BEGIN Given data
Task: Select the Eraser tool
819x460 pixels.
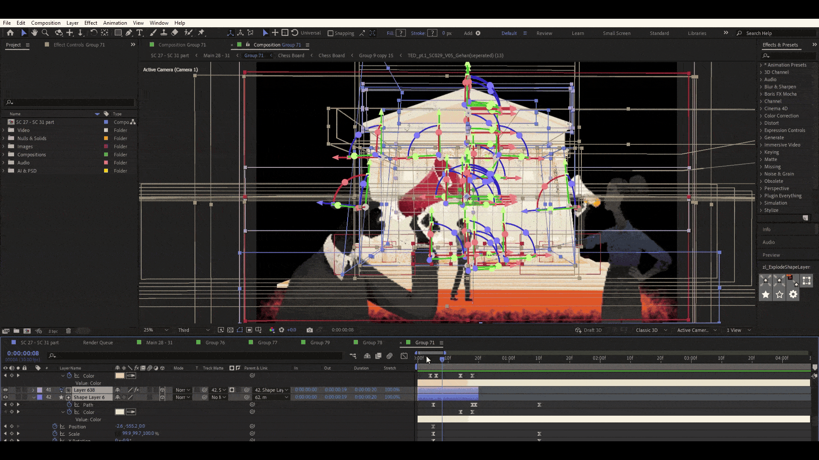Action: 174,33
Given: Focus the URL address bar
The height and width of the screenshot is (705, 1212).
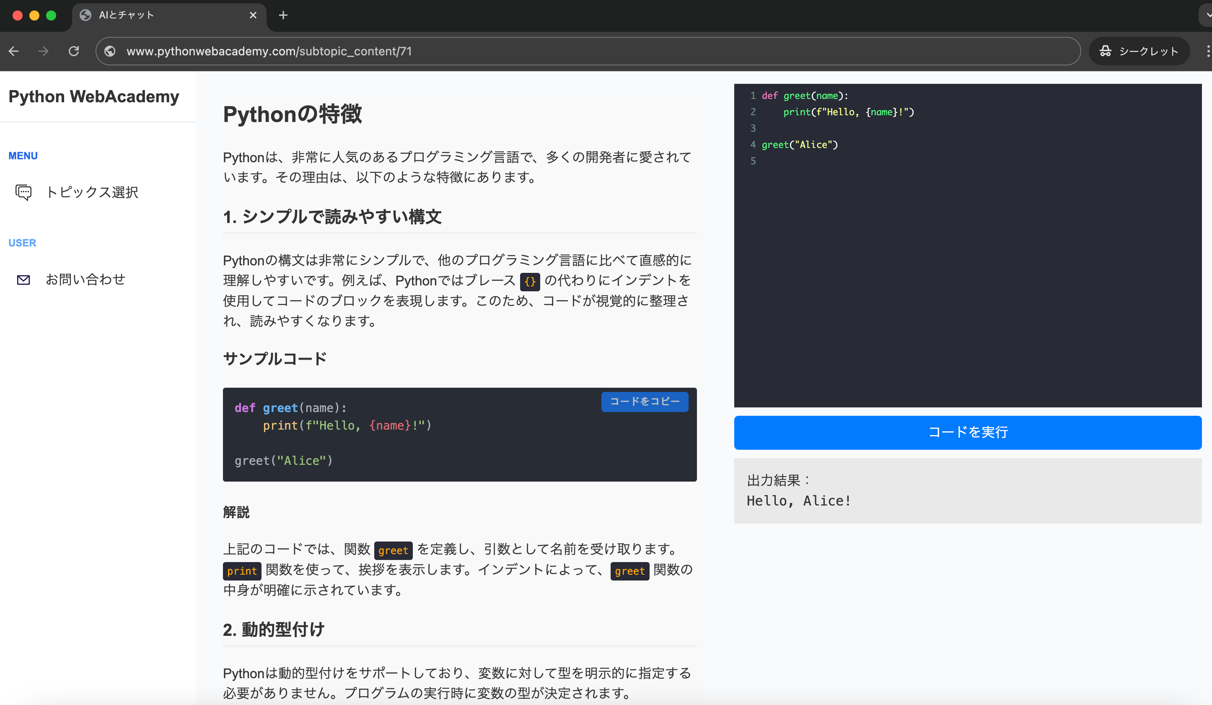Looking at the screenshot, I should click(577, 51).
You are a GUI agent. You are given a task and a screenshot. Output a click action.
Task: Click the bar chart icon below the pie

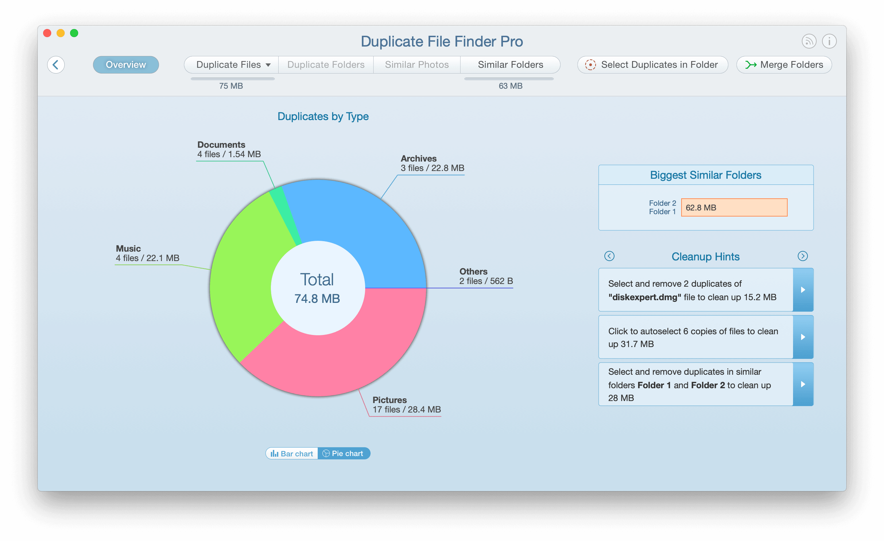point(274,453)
END Given data
### Task item
Give back every entry verbatim. No pictures belong in the copy.

### Expected answer
Task: Select the Eraser tool
819x460 pixels.
Action: 174,33
Given: Focus the URL address bar
The height and width of the screenshot is (705, 1212).
Looking at the screenshot, I should click(577, 51).
You are a GUI agent. You are given a task and a screenshot. Output a click action.
Task: Click the bar chart icon below the pie

point(274,453)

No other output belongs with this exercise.